**Work required:**
Extract the full listing below without altering a single character.

**Given entries:**
'''
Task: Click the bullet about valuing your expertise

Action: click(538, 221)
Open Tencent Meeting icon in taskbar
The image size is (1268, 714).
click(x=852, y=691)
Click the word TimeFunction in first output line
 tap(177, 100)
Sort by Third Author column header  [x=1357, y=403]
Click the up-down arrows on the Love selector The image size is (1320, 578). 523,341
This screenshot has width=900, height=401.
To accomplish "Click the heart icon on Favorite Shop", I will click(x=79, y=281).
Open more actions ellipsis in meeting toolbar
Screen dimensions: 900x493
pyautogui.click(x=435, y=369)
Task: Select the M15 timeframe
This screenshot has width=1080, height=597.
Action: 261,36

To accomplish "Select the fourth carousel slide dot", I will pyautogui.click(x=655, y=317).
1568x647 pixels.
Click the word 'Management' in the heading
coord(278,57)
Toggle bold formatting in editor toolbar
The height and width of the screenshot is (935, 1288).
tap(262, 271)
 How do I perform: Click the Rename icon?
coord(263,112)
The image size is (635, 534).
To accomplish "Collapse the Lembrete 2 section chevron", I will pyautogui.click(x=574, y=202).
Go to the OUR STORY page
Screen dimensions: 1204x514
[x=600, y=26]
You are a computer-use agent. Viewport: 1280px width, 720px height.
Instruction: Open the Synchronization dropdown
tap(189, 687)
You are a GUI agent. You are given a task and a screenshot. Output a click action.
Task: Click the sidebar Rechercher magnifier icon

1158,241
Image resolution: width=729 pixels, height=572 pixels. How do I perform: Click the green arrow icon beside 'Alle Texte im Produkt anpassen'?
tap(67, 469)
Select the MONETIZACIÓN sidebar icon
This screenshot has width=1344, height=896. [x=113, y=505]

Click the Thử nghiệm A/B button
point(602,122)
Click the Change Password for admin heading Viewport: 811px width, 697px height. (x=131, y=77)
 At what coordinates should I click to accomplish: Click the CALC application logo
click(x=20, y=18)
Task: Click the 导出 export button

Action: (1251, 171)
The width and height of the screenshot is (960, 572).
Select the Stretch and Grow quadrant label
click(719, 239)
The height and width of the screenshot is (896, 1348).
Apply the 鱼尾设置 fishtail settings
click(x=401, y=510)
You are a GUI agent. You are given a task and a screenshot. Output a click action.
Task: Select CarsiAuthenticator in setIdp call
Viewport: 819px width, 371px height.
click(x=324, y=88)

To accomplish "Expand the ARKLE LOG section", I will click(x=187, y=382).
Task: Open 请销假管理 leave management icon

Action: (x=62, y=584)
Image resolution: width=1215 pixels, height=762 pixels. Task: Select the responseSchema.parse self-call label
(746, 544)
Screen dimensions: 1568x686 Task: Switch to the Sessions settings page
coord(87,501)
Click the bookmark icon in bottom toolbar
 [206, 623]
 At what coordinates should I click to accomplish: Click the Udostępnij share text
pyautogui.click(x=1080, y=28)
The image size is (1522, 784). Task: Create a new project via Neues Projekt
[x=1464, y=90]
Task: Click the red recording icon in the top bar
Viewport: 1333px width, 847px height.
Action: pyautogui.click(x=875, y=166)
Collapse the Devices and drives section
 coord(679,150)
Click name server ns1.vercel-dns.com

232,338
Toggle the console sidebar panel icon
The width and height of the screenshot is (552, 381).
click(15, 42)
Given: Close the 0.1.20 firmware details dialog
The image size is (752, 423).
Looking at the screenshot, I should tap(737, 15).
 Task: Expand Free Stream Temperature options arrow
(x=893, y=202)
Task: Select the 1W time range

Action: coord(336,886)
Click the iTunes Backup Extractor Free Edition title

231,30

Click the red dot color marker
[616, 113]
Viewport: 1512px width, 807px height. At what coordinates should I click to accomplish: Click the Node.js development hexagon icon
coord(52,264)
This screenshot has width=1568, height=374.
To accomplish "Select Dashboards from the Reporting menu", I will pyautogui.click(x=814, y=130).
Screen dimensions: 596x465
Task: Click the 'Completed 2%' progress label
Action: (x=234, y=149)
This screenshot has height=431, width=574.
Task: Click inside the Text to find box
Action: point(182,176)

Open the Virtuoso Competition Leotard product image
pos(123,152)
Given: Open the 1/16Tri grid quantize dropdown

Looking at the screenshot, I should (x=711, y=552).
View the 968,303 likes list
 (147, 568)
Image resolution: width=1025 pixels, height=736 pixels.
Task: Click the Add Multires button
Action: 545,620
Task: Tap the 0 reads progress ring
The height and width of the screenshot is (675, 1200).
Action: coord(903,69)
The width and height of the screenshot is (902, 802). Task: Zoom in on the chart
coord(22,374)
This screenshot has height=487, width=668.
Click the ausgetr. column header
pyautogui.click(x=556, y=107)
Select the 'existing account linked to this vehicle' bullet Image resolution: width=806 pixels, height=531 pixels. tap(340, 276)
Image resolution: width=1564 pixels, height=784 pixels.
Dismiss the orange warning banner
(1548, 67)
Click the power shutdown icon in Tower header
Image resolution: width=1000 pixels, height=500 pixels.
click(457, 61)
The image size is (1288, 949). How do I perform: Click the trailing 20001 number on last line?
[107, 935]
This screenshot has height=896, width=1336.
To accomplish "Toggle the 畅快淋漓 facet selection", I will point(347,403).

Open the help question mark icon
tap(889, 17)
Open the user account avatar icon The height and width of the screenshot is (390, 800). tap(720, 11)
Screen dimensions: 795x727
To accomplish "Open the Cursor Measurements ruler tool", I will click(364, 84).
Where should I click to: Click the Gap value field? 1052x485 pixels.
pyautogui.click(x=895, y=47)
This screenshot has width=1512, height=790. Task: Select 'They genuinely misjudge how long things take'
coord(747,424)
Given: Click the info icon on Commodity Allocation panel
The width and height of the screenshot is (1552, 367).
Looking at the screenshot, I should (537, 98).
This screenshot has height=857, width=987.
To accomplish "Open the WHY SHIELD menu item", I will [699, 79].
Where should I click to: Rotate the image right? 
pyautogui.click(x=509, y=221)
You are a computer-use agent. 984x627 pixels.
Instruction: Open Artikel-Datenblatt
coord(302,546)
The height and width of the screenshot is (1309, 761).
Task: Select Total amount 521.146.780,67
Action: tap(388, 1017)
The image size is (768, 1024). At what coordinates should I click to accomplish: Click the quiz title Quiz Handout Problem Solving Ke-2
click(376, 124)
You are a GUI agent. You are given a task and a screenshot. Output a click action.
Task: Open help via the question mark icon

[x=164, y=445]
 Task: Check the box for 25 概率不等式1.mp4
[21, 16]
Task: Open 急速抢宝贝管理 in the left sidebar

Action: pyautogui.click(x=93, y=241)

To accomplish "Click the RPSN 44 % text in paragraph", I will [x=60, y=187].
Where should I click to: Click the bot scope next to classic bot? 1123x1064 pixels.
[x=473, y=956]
'''
**Response:**
Task: Click the bullet about valuing your expertise

Action: click(538, 221)
Open Tencent Meeting icon in taskbar
The image size is (1268, 714).
click(x=852, y=691)
Click the word TimeFunction in first output line
 tap(177, 100)
Sort by Third Author column header  [x=1357, y=403]
Click the up-down arrows on the Love selector The image size is (1320, 578). 523,341
This screenshot has width=900, height=401.
To accomplish "Click the heart icon on Favorite Shop", I will click(x=79, y=281).
Open more actions ellipsis in meeting toolbar
Screen dimensions: 900x493
pyautogui.click(x=435, y=369)
Task: Select the M15 timeframe
This screenshot has width=1080, height=597.
Action: 261,36

To accomplish "Select the fourth carousel slide dot", I will pyautogui.click(x=655, y=317).
1568x647 pixels.
Click the word 'Management' in the heading
coord(278,57)
Toggle bold formatting in editor toolbar
The height and width of the screenshot is (935, 1288).
tap(262, 271)
 How do I perform: Click the Rename icon?
coord(263,112)
The image size is (635, 534).
To accomplish "Collapse the Lembrete 2 section chevron", I will pyautogui.click(x=574, y=202).
Go to the OUR STORY page
Screen dimensions: 1204x514
[x=600, y=26]
You are a computer-use agent. Viewport: 1280px width, 720px height.
Instruction: Open the Synchronization dropdown
tap(189, 687)
You are a GUI agent. You are given a task and a screenshot. Output a click action.
Task: Click the sidebar Rechercher magnifier icon

1158,241
Image resolution: width=729 pixels, height=572 pixels. How do I perform: Click the green arrow icon beside 'Alle Texte im Produkt anpassen'?
tap(67, 469)
Select the MONETIZACIÓN sidebar icon
This screenshot has width=1344, height=896. [x=113, y=505]

Click the Thử nghiệm A/B button
point(602,122)
Click the Change Password for admin heading Viewport: 811px width, 697px height. (x=131, y=77)
 At what coordinates should I click to accomplish: Click the CALC application logo
click(x=20, y=18)
Task: Click the 导出 export button

Action: (1251, 171)
The width and height of the screenshot is (960, 572).
Select the Stretch and Grow quadrant label
click(719, 239)
The height and width of the screenshot is (896, 1348).
Apply the 鱼尾设置 fishtail settings
click(x=401, y=510)
You are a GUI agent. You are given a task and a screenshot. Output a click action.
Task: Select CarsiAuthenticator in setIdp call
Viewport: 819px width, 371px height.
click(x=324, y=88)

To accomplish "Expand the ARKLE LOG section", I will click(x=187, y=382).
Task: Open 请销假管理 leave management icon

Action: (x=62, y=584)
Image resolution: width=1215 pixels, height=762 pixels. Task: Select the responseSchema.parse self-call label
(746, 544)
Screen dimensions: 1568x686 Task: Switch to the Sessions settings page
coord(87,501)
Click the bookmark icon in bottom toolbar
 [206, 623]
 At what coordinates should I click to accomplish: Click the Udostępnij share text
pyautogui.click(x=1080, y=28)
The image size is (1522, 784). Task: Create a new project via Neues Projekt
[x=1464, y=90]
Task: Click the red recording icon in the top bar
Viewport: 1333px width, 847px height.
Action: pyautogui.click(x=875, y=166)
Collapse the Devices and drives section
 coord(679,150)
Click name server ns1.vercel-dns.com

232,338
Toggle the console sidebar panel icon
The width and height of the screenshot is (552, 381).
click(15, 42)
Given: Close the 0.1.20 firmware details dialog
The image size is (752, 423).
Looking at the screenshot, I should tap(737, 15).
 Task: Expand Free Stream Temperature options arrow
(x=893, y=202)
Task: Select the 1W time range

Action: coord(336,886)
Click the iTunes Backup Extractor Free Edition title

231,30

Click the red dot color marker
[616, 113]
Viewport: 1512px width, 807px height. At what coordinates should I click to accomplish: Click the Node.js development hexagon icon
coord(52,264)
This screenshot has width=1568, height=374.
To accomplish "Select Dashboards from the Reporting menu", I will pyautogui.click(x=814, y=130).
Screen dimensions: 596x465
Task: Click the 'Completed 2%' progress label
Action: (x=234, y=149)
This screenshot has height=431, width=574.
Task: Click inside the Text to find box
Action: point(182,176)

Open the Virtuoso Competition Leotard product image
pos(123,152)
Given: Open the 1/16Tri grid quantize dropdown

Looking at the screenshot, I should (x=711, y=552).
View the 968,303 likes list
 (147, 568)
Image resolution: width=1025 pixels, height=736 pixels.
Task: Click the Add Multires button
Action: 545,620
Task: Tap the 0 reads progress ring
The height and width of the screenshot is (675, 1200).
Action: coord(903,69)
The width and height of the screenshot is (902, 802). Task: Zoom in on the chart
coord(22,374)
This screenshot has height=487, width=668.
Click the ausgetr. column header
pyautogui.click(x=556, y=107)
Select the 'existing account linked to this vehicle' bullet Image resolution: width=806 pixels, height=531 pixels. tap(340, 276)
Image resolution: width=1564 pixels, height=784 pixels.
Dismiss the orange warning banner
(1548, 67)
Click the power shutdown icon in Tower header
Image resolution: width=1000 pixels, height=500 pixels.
click(457, 61)
The image size is (1288, 949). How do I perform: Click the trailing 20001 number on last line?
[107, 935]
This screenshot has height=896, width=1336.
To accomplish "Toggle the 畅快淋漓 facet selection", I will point(347,403).

Open the help question mark icon
tap(889, 17)
Open the user account avatar icon The height and width of the screenshot is (390, 800). tap(720, 11)
Screen dimensions: 795x727
To accomplish "Open the Cursor Measurements ruler tool", I will click(364, 84).
Where should I click to: Click the Gap value field? 1052x485 pixels.
pyautogui.click(x=895, y=47)
This screenshot has width=1512, height=790. Task: Select 'They genuinely misjudge how long things take'
coord(747,424)
Given: Click the info icon on Commodity Allocation panel
The width and height of the screenshot is (1552, 367).
Looking at the screenshot, I should (537, 98).
This screenshot has height=857, width=987.
To accomplish "Open the WHY SHIELD menu item", I will [699, 79].
Where should I click to: Rotate the image right? 
pyautogui.click(x=509, y=221)
You are a computer-use agent. 984x627 pixels.
Instruction: Open Artikel-Datenblatt
coord(302,546)
The height and width of the screenshot is (1309, 761).
Task: Select Total amount 521.146.780,67
Action: tap(388, 1017)
The image size is (768, 1024). At what coordinates should I click to accomplish: Click the quiz title Quiz Handout Problem Solving Ke-2
click(376, 124)
You are a GUI agent. You are given a task and a screenshot. Output a click action.
Task: Open help via the question mark icon

[x=164, y=445]
 Task: Check the box for 25 概率不等式1.mp4
[21, 16]
Task: Open 急速抢宝贝管理 in the left sidebar

Action: pyautogui.click(x=93, y=241)

To accomplish "Click the RPSN 44 % text in paragraph", I will [x=60, y=187].
Where should I click to: Click the bot scope next to classic bot? 1123x1064 pixels.
[x=473, y=956]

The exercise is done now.